> [PAGE EXCERPT]
0
votes

I am running single-node GKE cluster with configuration of 4vCPU & 16 GB Memory. Now i am planning to add one more node pool 1 vCPU and 3.75 GB of RAM.

Right now on a single node, I am running load like Elasticsearch, Redis, Rabbitmq with stateful sets having disk attach.

I have not added any affinity & anti-affinity in Pod configuration. If i will be adding new node may possible some of pods schedule to new node. While i am only planning to run stateless pods on new pods.

Is there any way i can stop scheduling ES, Redis or RabbitMQ on new node without adding affinity or anything don't want to restart(Touch) pod or service. ES, Redis, RabbitMQ should have to stuck on the old node only.

2

2 Answers

2
votes

nodeSelector and kubectl patch could be the solution.

Using a new label

You must fist label the node running the statefull workloads with for instance the following label statefullnode=true using the following command:

kubectl label nodes <node-name> statefullnode=true

Then you must patch each deployments running on this node using kubectl patch:

kubectl patch deployments nginx-deployment -p '{"spec": {"template": {"spec": {"nodeSelector": {"statefullnode": "true"}}}}}'

Using the node name

If you don't want to label your node you can simply use the node name as label for the nodeSelector. For instance if your node's name is my-gke-node then run:

kubectl patch deployments nginx-deployment -p '{"spec": {"template": {"spec": {"nodeSelector": {"kubernetes.io/hostname": "my-gke-node"}}}}}'

Run kubectl get nodes to get the names of your cluster’s nodes.

1
votes

What you need is Taints. "they allow a node to repel a set of pods" ( more details here: https://kubernetes.io/docs/concepts/configuration/taint-and-toleration/ )

From the link above (assuming node1 is the new node) in your example:

kubectl taint nodes node1 key=value:NoSchedule - This means that no pod will be able to schedule onto node1 unless it has a matching toleration. (and your existing pods don't have a matching toleration).

And in one of the new pods you will want to schedule on the new node, you will apply this:

tolerations:
- key: "key"
  operator: "Equal"
  value: "value"
  effect: "NoSchedule"

Thus, the old pods won't be able to schedule to this new node, and only the new pods, and only if you apply the toleration to them, will be able to schedule on the new node.

> [ENTRIES SUPPLIED]
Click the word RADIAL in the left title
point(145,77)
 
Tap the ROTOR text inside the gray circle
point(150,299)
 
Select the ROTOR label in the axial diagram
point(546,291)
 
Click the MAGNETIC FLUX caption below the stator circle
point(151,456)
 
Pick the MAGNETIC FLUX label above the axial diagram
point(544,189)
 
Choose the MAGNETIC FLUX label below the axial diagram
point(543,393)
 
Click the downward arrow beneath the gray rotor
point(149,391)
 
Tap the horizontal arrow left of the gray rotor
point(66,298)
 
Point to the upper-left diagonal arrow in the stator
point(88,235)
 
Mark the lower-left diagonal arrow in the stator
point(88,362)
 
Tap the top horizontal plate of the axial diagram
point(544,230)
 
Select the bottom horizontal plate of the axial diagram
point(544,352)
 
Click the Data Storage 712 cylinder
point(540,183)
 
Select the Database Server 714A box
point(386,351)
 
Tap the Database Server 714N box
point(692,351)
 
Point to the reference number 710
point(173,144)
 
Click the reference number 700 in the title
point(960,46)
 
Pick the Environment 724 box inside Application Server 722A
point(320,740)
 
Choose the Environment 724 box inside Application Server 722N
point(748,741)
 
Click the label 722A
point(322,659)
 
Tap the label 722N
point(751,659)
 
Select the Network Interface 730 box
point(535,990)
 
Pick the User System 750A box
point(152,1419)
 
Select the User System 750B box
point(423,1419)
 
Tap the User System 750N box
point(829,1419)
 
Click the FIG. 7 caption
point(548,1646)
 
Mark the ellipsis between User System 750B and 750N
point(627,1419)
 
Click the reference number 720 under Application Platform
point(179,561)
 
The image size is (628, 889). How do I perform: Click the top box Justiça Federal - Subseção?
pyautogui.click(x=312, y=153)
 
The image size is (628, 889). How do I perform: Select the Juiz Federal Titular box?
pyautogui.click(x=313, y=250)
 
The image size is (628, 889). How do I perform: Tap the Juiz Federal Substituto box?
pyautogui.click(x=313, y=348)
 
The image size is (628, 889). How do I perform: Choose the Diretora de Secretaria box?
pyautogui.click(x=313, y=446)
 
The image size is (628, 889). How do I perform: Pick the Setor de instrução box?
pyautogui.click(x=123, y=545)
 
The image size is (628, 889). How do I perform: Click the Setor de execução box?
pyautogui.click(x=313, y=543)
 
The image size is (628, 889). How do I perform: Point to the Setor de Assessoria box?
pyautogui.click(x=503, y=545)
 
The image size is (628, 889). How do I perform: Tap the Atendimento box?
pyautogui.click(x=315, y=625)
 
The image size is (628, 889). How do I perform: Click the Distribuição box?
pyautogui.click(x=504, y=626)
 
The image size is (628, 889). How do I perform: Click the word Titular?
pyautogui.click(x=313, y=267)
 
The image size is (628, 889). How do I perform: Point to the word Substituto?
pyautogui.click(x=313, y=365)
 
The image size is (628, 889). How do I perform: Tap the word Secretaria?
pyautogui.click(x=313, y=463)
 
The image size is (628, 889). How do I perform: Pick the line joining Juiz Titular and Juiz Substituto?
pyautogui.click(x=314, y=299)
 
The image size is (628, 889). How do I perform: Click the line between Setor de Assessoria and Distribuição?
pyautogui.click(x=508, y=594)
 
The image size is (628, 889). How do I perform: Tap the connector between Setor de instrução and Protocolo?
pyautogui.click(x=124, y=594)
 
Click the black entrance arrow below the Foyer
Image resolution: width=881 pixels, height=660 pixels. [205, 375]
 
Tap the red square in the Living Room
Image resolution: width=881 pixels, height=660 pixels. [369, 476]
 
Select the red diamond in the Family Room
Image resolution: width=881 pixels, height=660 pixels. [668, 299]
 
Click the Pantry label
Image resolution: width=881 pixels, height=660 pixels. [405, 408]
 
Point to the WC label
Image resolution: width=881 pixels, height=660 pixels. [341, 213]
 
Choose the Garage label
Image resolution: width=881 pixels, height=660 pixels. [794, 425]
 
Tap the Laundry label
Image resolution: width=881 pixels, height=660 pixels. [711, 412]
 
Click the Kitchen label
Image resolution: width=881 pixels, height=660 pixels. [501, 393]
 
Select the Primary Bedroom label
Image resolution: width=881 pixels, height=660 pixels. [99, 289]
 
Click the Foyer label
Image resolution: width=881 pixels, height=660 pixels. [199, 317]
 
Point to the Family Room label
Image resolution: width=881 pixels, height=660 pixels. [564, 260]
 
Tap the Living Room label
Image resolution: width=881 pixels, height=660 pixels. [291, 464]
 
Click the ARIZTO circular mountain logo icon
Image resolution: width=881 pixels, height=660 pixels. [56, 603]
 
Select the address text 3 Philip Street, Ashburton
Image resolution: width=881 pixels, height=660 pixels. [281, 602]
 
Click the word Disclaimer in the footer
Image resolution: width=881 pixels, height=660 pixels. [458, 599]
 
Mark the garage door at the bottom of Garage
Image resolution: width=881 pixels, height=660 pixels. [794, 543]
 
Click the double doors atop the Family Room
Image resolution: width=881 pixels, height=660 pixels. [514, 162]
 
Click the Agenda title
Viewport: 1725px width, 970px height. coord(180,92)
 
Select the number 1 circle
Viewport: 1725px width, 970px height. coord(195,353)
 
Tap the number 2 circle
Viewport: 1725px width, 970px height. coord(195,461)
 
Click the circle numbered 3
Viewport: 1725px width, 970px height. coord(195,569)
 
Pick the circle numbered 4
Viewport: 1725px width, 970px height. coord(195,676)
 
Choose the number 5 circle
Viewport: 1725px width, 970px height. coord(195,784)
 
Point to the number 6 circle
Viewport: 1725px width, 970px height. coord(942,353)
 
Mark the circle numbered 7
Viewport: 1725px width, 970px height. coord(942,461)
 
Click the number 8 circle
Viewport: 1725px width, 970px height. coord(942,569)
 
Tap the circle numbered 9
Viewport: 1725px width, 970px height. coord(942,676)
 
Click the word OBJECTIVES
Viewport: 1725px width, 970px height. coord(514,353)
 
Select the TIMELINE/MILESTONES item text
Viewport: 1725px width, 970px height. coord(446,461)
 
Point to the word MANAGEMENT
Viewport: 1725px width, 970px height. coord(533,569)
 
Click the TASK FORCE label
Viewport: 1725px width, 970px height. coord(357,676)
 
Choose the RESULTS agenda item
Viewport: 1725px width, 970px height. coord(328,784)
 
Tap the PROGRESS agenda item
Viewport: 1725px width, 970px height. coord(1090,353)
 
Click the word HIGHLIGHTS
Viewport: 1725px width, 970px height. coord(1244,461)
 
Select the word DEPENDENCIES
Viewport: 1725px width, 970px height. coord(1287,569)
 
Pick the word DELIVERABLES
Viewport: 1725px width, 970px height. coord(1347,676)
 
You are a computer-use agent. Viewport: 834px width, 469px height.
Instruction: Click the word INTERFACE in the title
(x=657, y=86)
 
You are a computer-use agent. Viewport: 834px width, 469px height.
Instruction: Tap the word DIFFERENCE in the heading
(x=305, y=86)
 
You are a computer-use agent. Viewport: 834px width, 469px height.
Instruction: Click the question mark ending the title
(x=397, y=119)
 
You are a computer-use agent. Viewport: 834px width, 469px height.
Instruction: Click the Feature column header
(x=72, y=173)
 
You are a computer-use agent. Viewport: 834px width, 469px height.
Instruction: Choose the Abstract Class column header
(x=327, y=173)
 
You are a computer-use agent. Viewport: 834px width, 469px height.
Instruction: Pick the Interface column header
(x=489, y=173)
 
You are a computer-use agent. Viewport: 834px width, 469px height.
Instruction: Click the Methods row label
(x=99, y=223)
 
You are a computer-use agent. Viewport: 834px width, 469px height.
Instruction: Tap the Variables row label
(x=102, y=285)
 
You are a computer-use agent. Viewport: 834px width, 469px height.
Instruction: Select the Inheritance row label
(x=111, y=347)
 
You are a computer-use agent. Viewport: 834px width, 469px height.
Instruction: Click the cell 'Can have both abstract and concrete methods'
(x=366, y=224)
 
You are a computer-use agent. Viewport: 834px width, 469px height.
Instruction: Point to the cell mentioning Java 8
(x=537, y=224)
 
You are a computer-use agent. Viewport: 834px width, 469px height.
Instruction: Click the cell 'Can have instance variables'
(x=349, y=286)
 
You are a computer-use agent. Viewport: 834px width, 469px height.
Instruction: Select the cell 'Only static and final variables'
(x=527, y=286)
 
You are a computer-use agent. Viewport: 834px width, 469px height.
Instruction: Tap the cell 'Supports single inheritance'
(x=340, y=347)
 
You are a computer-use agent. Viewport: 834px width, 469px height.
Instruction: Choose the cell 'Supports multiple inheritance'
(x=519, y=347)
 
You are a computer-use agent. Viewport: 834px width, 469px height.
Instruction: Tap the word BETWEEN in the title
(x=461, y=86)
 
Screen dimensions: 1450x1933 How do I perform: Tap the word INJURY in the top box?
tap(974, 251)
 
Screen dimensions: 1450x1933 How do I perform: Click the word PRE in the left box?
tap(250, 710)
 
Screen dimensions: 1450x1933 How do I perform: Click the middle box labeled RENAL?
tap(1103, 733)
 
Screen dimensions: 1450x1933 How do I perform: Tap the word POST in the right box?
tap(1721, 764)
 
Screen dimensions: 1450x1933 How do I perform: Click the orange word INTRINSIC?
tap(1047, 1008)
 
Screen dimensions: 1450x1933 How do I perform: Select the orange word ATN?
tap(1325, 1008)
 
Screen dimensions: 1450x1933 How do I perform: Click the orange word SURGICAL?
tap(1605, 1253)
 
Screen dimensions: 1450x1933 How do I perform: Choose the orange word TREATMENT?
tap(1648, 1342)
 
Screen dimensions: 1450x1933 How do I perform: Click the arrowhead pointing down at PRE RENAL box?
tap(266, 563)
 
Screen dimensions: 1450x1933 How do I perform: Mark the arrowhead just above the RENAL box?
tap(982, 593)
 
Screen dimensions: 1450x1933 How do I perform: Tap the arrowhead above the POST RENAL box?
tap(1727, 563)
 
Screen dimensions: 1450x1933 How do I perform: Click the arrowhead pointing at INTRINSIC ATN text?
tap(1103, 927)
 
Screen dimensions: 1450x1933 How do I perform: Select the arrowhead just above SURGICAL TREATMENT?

> [WHAT THE TASK REQUIRES]
In the GKE scheduling discussion, what is the vCPU count and RAM of the planned new node pool? The records are separate from the GKE scheduling discussion and unrelated to it.

> [ANSWER BOX]
1 vCPU and 3.75 GB of RAM.